Friday, September 19, 2003

The changing shape of women’s lives

A home is a place where it is possible to learn and grow, a place where whatever work is done has a meaning.

Our lives are not only longer, they have a new shape. When you build a room on to a house, you discover that the verb "add" is deceptive, because when a house has a new space, it has a pervasive effect on the living within it. This kind of reconfiguration is what has happened to women's lives in our time, and we are still relearning who we are. I believe that even though childcare is necessarily going to take up fewer years, and many women for one reason or another will decide not to have children, nonetheless, we have to draw on the experiences of women's lives for the metaphors that will allow us to think about where our society, our institutions and our communities, are going. I believe that the experience of caring for a child is importantly paradigmatic. It provides a model, a metaphor for what needs to happen in our society and a way of thinking long term.

Women have worked out how to compose and recompose their lives between home and career, but this does not mean that caring has become irrelevant. Our whole system of adaptation and survival as a species depends on the fact that we are cared for intensively over the long period of time needed to become a member of a human society, and today constant change demands constant learning. Learning and adapting to change are stressful, which suggests the need to rethink the place of mutual care giving in adulthood. The human capacity to keep on learning, to remain young at heart and willing to learn, needs to be supported by cherishing.

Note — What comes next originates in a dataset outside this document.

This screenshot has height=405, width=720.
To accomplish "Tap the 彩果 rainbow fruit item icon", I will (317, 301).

Our model of work has to change also, to give proper value to caring. The domestic work of women is taken for granted. It's a freebie, like the air, except that the air isn't free anymore, either, since now we have to pay attention to making sure that the air is breathable. Women have earned less than men because of the notion that any kind of work that includes care giving is probably worth less than other kinds. We're going to have to change that and to bring the ability to listen and nurture into the highest levels of decision making. Care supports learning. Together they make us human.

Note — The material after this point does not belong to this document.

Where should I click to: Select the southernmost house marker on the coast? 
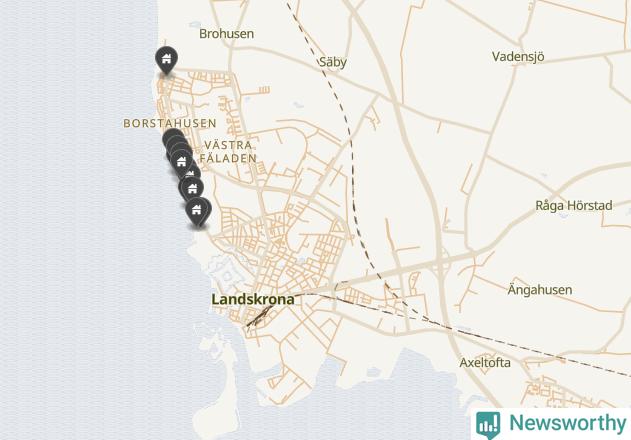tap(197, 211)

We need to find different metaphors, different ways of thinking about work and caring and the meaning of home. We don't have to spend our whole lives caring for children any longer, but we should be full-time homemakers, working to make our institutions, our workplaces, our cities, our neighborhoods -- our planet -- livable homes. I don't mean places where you go to relax, the opposite of work. Home has never meant that to women. What I would like to suggest by the concept of home is this: A home is a place where it is possible to learn and grow, a place where whatever work is done has a meaning. That's something we need to create for our children, something we would like to have wherever we spend our days as we move through the stages of our lives, and a model for the uncertain future.

1 Comments:

Anonymous Anonymous said...

Why is it that the role of woman as mothers is so undervalued? Is it because there is no money associated with it? How do we stop the perpetuation of this misconception? As a mother of two small sons, am I unconsciously instilling this in them? How do we change this?

p.s. I am now rereading "Composing" after 18 years. I love it!